IP_INC_STATS_BH(dev_net(skb_dst(skb)->dev), IPSTATS_MIB_OUTFORWDATAGRAMS);
IP_ADD_STATS_BH(dev_net(skb_dst(skb)->dev), IPSTATS_MIB_OUTOCTETS, skb->len);

if (unlikely(opt->optlen))
ip_forward_options(skb);

return dst_output(skb);
}

With this, an IP packet has completed its transit mission. It was not reassembled, it was not seen by upper-layer protocols; it simply made a quiet loop through the kernel, had its TTL modified, and was pushed toward the next intersection. This is the non-stop work of a router.


Chapter Summary

In this chapter, we explored every aspect of the IPv4 protocol—from packet construction and header structure to complex IP option handling. We witnessed how the IPv4 protocol handler is registered into the kernel, and we walked through both the receive path and the transmit path in their entirety.

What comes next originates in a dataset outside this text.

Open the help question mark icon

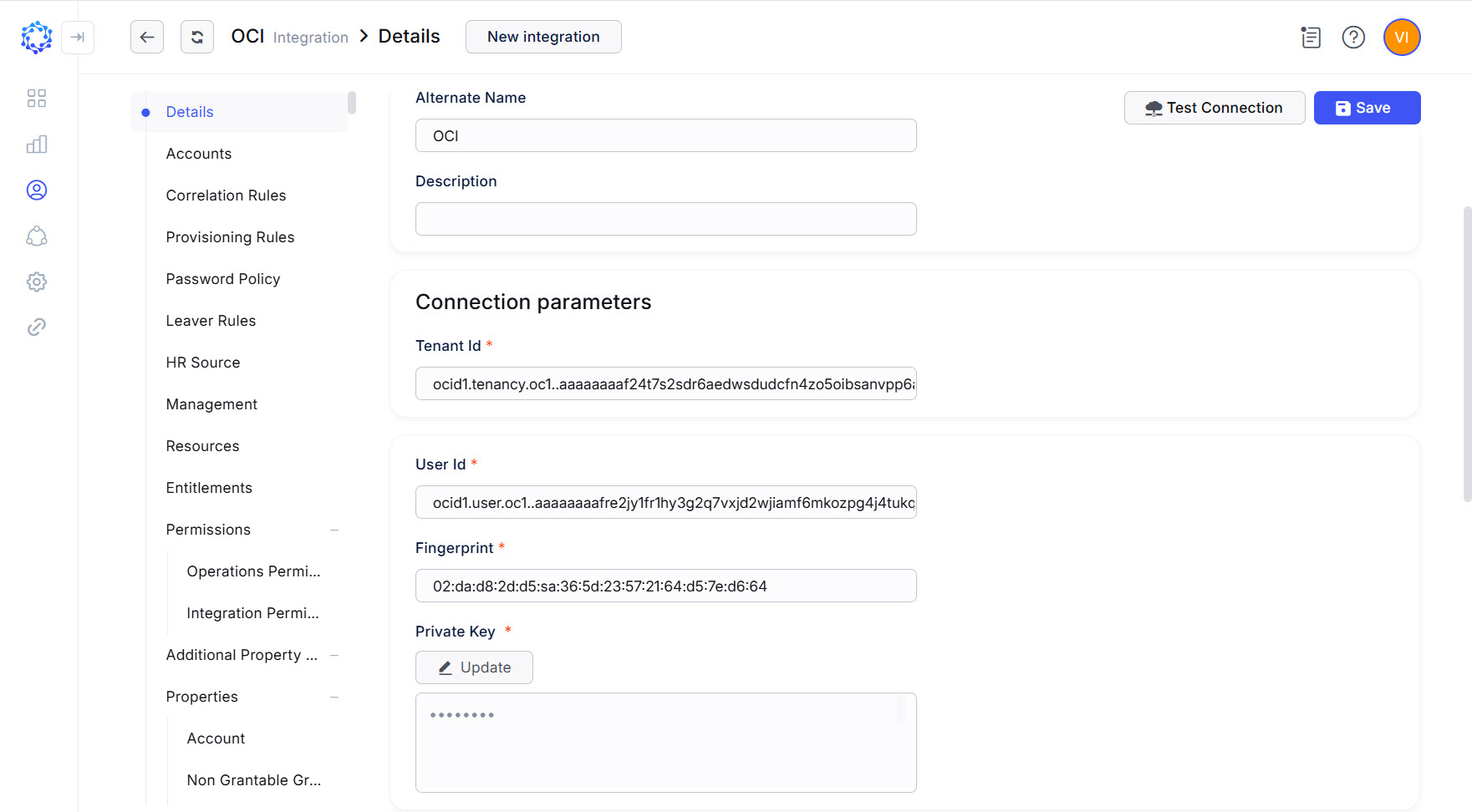(x=1353, y=37)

In this process, we had to face the reality of network fragmentation: when a packet exceeds the MTU, how does the kernel slice it up on the sending end and stitch it back together on the receiving end? We saw the slow-path and fast-path fragmentation and reassembly algorithms, and we learned about the security vulnerabilities introduced by the fragmentation mechanism (such as the Teardrop attack).

Finally, we studied IPv4's forwarding mechanism—turning a Linux machine into a router, shuttling packets between different interfaces. We saw which situations cause packets to be ruthlessly dropped, and which situations trigger ICMP redirect messages.

All of this may seem like just shuffling bits, but it is precisely these rules, precise down to the bit level, that form the cornerstone of interconnectivity in the modern Internet.

In the next chapter, we will turn our attention to the behind-the-scenes hero that decides exactly where a packet should go: the IPv4 Routing Subsystem.